Re: [patch 21/32] NTB/msi: Convert to msi_on_each_desc()

From: Jason Gunthorpe
Date: Fri Dec 03 2021 - 11:41:12 EST


On Fri, Dec 03, 2021 at 04:07:58PM +0100, Thomas Gleixner wrote:
> Jason,
>
> On Thu, Dec 02 2021 at 20:37, Jason Gunthorpe wrote:
> > On Thu, Dec 02, 2021 at 11:31:11PM +0100, Thomas Gleixner wrote:
> >> >> Of course we can store them in pci_dev.dev.msi.data.store. Either with a
> >> >> dedicated xarray or by partitioning the xarray space. Both have their
> >> >> pro and cons.
> >> >
> >> > This decision seems to drive the question of how many 'struct devices'
> >> > do we need, and where do we get them..
> >>
> >> Not really. There is nothing what enforces to make the MSI irqdomain
> >> storage strictly hang off struct device. There has to be a connection to
> >> a struct device in some way obviously to make IOMMU happy.
> >
> > Yes, I thought this too, OK we agree
>
> One thing which just occured to me and I missed so far is the
> association of the irqdomain.

Oh? I though this was part of what you were thinking when talkinga
about using the mdev struct device.

> but I really need to look at all of the MSI infrastructure code whether
> it makes assumptions about this:
>
> msi_desc->dev->irqdomain
>
> being the correct one. Which would obviously just be correct when we'd
> have a per queue struct device :)

Right

I'd half expect the msi_desc to gain a pointer to the 'lfunc'

Then msi_desc->dev becomes msi_desc->origin_physical_device and is
only used by IOMMU code to figure out MSI remapping/etc. Maybe that
allows solve your aliasing problem (Is this the RID aliasing we see
with iommu_groups too?)

> > Lets imagine a simple probe function for a simple timer device. It has
> > no cdev, vfio, queues, etc. However, the device only supports IMS. No
> > MSI, MSI-X, nothing else.
> >
> > What does the probe function look like to get to request_irq()?
>
> The timer device would be represented by what? A struct device?

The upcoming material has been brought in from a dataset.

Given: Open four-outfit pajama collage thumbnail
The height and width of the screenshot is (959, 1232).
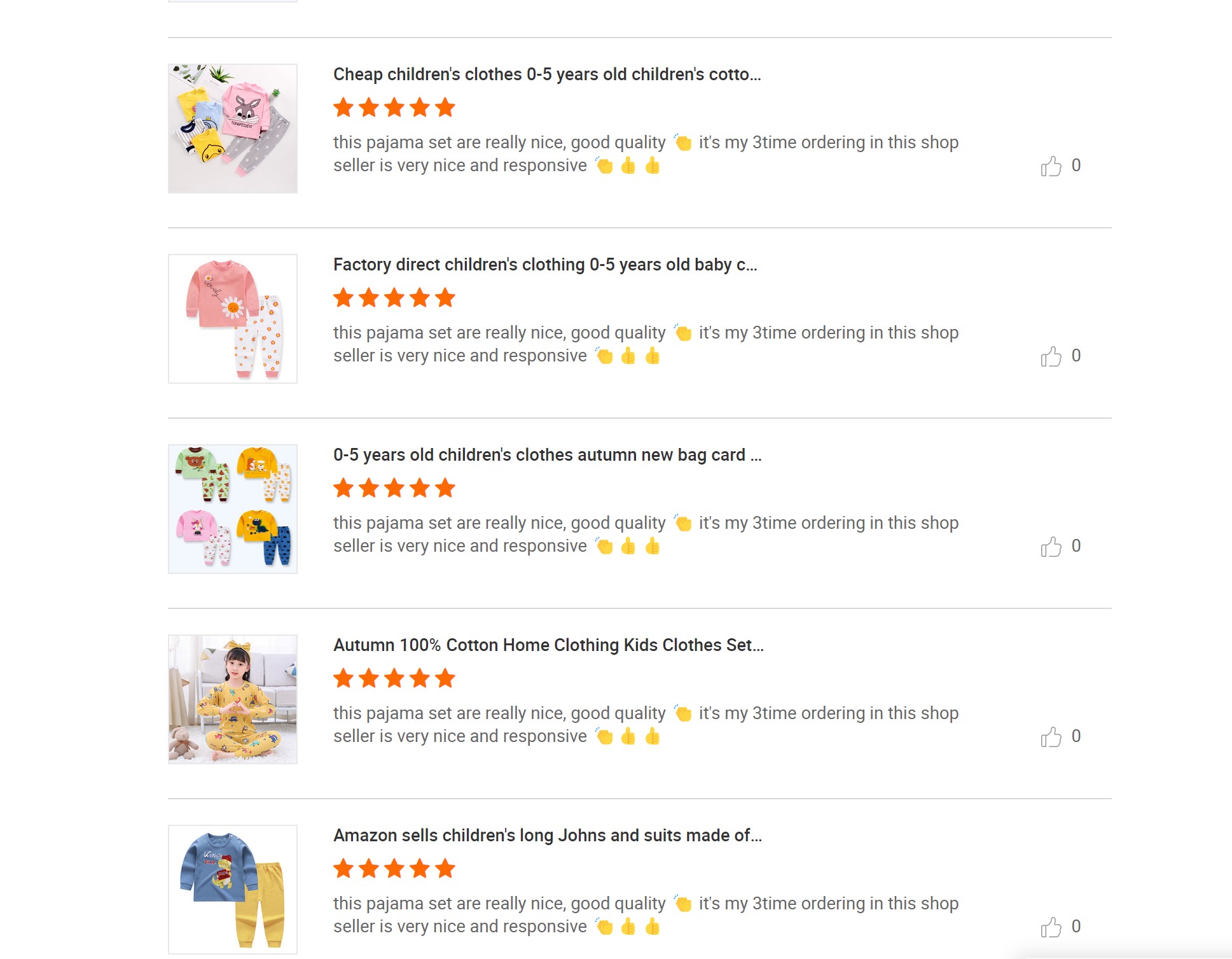Looking at the screenshot, I should tap(233, 509).
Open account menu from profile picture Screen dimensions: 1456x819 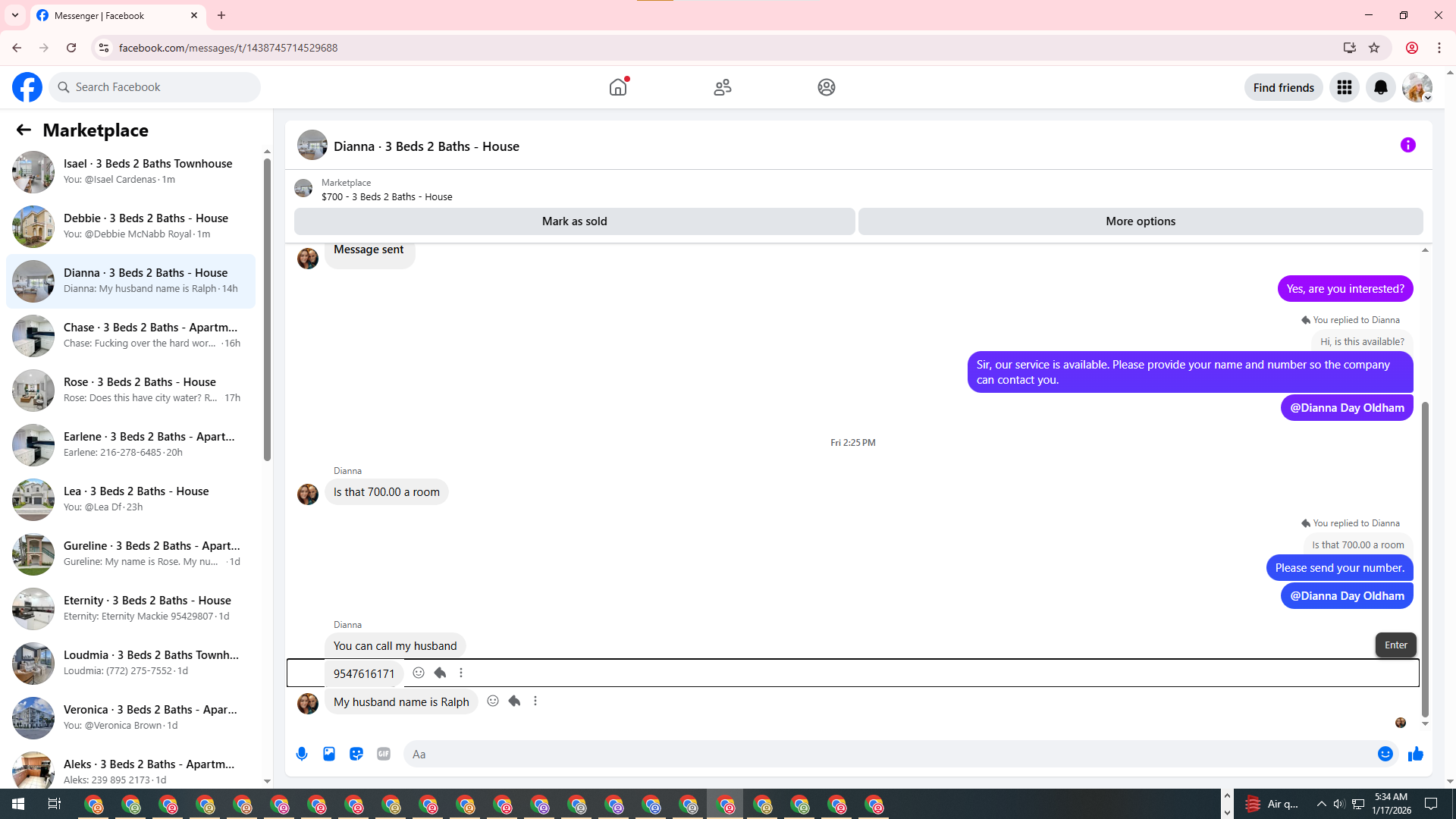(1417, 87)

Lets say it is a pci_device and probe is a pci_driver probe function

> If so then something needs to set device->irqdomain and then you can
> just do:
>
> msi_irq_domain_alloc_irqs(dev->irqdomain, dev, ...);

Okay, but that doesn't work if it is a PCI device and dev->irqdomain
is already the PCI MSI and INTx irqdomain?

> To do that, I need to understand the bigger picture and the intended
> usage because otherwise we end up with an utter mess.

Sure

> >> The idea is to have a common representation for these type of things
> >> which allows:
> >>
> >> 1) Have common code for exposing queues to VFIO, cdev, sysfs...
> >>
> >> You still need myqueue specific code, but the common stuff which is
> >> in struct logical_function can be generic and device independent.
> >
> > I will quote you: "Seriously, you cannot make something uniform which
> > is by definition non-uniform." :)
> >
> > We will find there is no common stuff here, we did this exercise
> > already when we designed struct auxiliary_device, and came up
> > empty.
>
> Really?

Yes.. It was a long drawn out affair, and auxiliary_device is just a
simple container

> >> 2) Having the MSI storage per logical function (queue) allows to have
> >> a queue relative 0 based MSI index space.
> >
> > Can you explain a bit what you see 0 meaning in this idx numbering?
> >
> > I also don't understand what 'queue relative' means?
> >
> >> The actual index in the physical table (think IMS) would be held in
> >> the msi descriptor itself.
> >
> > This means that a device like IDXD would store the phsical IMS table
> > entry # in the msi descriptor? What is idx then?
> >
> > For a device like IDXD with a simple linear table, how does the driver
> > request a specific entry in the IMS table? eg maybe IMS table entry #0
> > is special like we often see in MSI?
>
> If there is a hardwired entry then this hardwired entry belongs to the
> controlblock (status, error or whatever), but certainly not to a
> dynamically allocatable queue as that would defeat the whole purpose.
>
> That hardwired entry could surely exist in a IDXD type setup where the
> message storage is in an defined array on the device.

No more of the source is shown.